Python Questions - July 25, 2015

Rob Gaddi rgaddi at technologyhighland.invalid
Tue Jul 28 14:46:30 EDT 2015


On Tue, 28 Jul 2015 17:45:00 +0100, BartC wrote:

> On 28/07/2015 17:12, Steven D'Aprano wrote:
>> On Tue, 28 Jul 2015 07:46 pm, BartC wrote:
>>
>>> (I'm still reeling from the size of that Anaconda download. Apparently
>>> it contains a whole bunch of stuff, nothing to do with numpy, that I
>>> don't need. But one of the listed packages was 'libffi', which is
>>> puzzling. This library lets a C-like language call functions with
>>> runtime-determined argument types. How would that be used in Python?)
>>
>> https://en.wikipedia.org/wiki/Libffi
> 
> Yes, I know (I was looking at it myself a few days ago for another
> project).
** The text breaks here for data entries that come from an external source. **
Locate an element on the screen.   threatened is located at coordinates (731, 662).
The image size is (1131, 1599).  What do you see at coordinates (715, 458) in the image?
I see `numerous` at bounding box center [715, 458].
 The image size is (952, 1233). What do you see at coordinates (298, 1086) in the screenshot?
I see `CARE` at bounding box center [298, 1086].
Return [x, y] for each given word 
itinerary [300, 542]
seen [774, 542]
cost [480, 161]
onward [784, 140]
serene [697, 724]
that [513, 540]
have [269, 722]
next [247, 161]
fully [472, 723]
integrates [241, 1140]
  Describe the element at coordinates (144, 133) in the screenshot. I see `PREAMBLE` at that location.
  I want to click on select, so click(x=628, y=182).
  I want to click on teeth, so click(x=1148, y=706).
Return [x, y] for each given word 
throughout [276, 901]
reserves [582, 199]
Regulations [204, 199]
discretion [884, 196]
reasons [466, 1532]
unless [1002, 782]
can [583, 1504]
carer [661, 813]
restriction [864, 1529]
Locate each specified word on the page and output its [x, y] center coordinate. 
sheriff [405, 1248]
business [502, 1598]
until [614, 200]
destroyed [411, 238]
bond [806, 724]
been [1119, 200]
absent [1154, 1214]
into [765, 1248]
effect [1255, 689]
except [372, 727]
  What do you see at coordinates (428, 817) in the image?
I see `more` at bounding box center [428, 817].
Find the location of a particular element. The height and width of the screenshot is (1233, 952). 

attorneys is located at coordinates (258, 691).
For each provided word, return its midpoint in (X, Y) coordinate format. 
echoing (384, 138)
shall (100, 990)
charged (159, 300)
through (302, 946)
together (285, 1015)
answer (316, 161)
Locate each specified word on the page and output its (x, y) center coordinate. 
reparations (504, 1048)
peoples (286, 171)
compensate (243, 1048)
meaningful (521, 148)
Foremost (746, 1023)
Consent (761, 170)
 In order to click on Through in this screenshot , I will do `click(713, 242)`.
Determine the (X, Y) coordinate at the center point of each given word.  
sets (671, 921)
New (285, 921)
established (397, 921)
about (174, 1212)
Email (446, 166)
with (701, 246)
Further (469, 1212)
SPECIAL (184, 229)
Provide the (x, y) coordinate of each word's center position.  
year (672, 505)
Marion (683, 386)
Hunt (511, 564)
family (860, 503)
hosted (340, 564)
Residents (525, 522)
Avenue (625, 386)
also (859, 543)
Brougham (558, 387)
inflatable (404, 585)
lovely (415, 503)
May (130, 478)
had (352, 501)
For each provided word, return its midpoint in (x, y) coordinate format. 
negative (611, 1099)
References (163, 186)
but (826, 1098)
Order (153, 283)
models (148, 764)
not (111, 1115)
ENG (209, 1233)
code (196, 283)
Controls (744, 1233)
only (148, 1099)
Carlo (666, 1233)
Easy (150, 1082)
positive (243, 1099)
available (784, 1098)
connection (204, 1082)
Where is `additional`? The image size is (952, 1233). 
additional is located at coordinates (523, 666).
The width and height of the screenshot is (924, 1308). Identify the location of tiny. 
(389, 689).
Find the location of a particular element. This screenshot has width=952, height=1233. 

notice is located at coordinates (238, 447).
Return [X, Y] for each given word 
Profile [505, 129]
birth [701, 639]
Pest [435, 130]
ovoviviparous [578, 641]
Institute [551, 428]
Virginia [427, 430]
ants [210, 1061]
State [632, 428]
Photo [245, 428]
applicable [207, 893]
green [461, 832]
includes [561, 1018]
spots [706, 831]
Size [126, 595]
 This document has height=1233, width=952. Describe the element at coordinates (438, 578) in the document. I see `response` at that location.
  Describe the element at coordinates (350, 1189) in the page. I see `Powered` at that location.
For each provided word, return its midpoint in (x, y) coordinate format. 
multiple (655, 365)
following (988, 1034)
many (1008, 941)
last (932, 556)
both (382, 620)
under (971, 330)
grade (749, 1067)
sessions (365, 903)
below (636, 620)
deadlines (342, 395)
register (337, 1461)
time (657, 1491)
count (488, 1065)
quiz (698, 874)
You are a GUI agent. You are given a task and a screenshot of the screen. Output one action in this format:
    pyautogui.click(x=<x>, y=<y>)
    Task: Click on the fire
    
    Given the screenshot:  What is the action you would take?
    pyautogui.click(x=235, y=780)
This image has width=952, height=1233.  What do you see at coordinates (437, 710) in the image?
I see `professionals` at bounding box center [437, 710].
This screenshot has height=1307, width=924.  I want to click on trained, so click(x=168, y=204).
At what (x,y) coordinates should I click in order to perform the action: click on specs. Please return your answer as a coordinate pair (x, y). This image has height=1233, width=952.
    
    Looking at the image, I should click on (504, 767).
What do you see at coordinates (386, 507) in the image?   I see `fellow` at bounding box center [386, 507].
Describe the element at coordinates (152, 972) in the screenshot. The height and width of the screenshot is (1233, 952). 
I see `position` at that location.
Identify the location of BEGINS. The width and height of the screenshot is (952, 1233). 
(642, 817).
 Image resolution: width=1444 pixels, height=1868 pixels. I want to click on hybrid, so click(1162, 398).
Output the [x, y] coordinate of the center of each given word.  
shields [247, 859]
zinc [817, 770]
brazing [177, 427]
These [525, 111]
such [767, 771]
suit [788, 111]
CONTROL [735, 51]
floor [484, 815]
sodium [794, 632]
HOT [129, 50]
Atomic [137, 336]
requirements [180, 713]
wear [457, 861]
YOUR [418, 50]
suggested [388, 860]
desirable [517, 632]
But while it might be used for implementing some of Python's
> internals, I was wondering what it was doing in a user-level set of
> libraries, given that it's mostly a bunch of C code.
> 
> Perhaps they were just padding the list to make it look more impressive.

It underpins the ctypes implementation, which is neither here nor there.

If I remember right, numpy does dynamic loading of one of a couple 
different (FORTRAN?) algebra libraries depending on which ones it can 
find installed.  That would be a pretty clear use case for libffi.

-- 
Rob Gaddi, Highland Technology -- www.highlandtechnology.com
Email address domain is currently out of order.  See above to fix.